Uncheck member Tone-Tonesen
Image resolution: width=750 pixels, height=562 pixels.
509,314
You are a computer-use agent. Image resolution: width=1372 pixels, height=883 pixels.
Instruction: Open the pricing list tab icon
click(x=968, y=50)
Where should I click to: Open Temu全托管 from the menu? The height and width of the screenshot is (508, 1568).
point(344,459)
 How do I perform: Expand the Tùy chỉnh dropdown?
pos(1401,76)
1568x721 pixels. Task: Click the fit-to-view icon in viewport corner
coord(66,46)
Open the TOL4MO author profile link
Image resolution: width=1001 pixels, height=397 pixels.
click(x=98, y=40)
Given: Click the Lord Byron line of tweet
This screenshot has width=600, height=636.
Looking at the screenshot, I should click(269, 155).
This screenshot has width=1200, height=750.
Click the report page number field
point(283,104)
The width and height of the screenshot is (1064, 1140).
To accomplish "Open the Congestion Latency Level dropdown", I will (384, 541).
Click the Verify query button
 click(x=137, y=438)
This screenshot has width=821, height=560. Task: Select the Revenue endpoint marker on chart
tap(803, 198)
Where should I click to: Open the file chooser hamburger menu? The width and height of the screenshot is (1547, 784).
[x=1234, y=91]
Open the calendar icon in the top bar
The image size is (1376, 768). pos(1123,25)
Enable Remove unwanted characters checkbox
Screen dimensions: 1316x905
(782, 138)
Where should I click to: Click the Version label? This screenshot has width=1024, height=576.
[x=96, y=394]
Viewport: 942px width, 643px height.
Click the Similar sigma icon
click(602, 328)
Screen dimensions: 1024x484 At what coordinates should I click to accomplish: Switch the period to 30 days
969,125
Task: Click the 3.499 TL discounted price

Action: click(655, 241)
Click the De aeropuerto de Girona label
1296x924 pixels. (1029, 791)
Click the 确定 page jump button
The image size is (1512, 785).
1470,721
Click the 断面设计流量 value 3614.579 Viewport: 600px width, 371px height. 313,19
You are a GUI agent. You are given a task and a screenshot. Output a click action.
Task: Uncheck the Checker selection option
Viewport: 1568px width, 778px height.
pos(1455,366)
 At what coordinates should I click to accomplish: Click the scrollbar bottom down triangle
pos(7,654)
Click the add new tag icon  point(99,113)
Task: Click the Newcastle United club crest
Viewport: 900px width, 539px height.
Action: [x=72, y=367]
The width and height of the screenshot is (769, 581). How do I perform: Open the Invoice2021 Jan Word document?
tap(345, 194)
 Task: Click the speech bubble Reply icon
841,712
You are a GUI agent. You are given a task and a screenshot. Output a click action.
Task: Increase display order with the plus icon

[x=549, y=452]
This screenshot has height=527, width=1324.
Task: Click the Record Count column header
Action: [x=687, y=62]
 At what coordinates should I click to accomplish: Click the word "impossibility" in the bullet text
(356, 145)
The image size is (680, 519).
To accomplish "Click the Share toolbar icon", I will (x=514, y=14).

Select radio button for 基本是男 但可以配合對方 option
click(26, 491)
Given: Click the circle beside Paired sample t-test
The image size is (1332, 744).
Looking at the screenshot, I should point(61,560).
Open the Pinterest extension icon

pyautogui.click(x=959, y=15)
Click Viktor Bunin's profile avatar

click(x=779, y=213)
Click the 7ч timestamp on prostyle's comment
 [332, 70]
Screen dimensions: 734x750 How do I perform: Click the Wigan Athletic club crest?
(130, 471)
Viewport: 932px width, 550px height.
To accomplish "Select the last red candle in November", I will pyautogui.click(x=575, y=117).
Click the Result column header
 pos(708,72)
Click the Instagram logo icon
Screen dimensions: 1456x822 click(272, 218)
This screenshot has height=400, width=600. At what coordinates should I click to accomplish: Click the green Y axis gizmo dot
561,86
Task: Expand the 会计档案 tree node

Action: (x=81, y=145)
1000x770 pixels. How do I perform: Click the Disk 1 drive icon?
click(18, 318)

■ ■ ■

* [Exercise objective]: How many lines in the records include "Uncheck"? Answer with the number alone.

* [Response to this exercise]: 2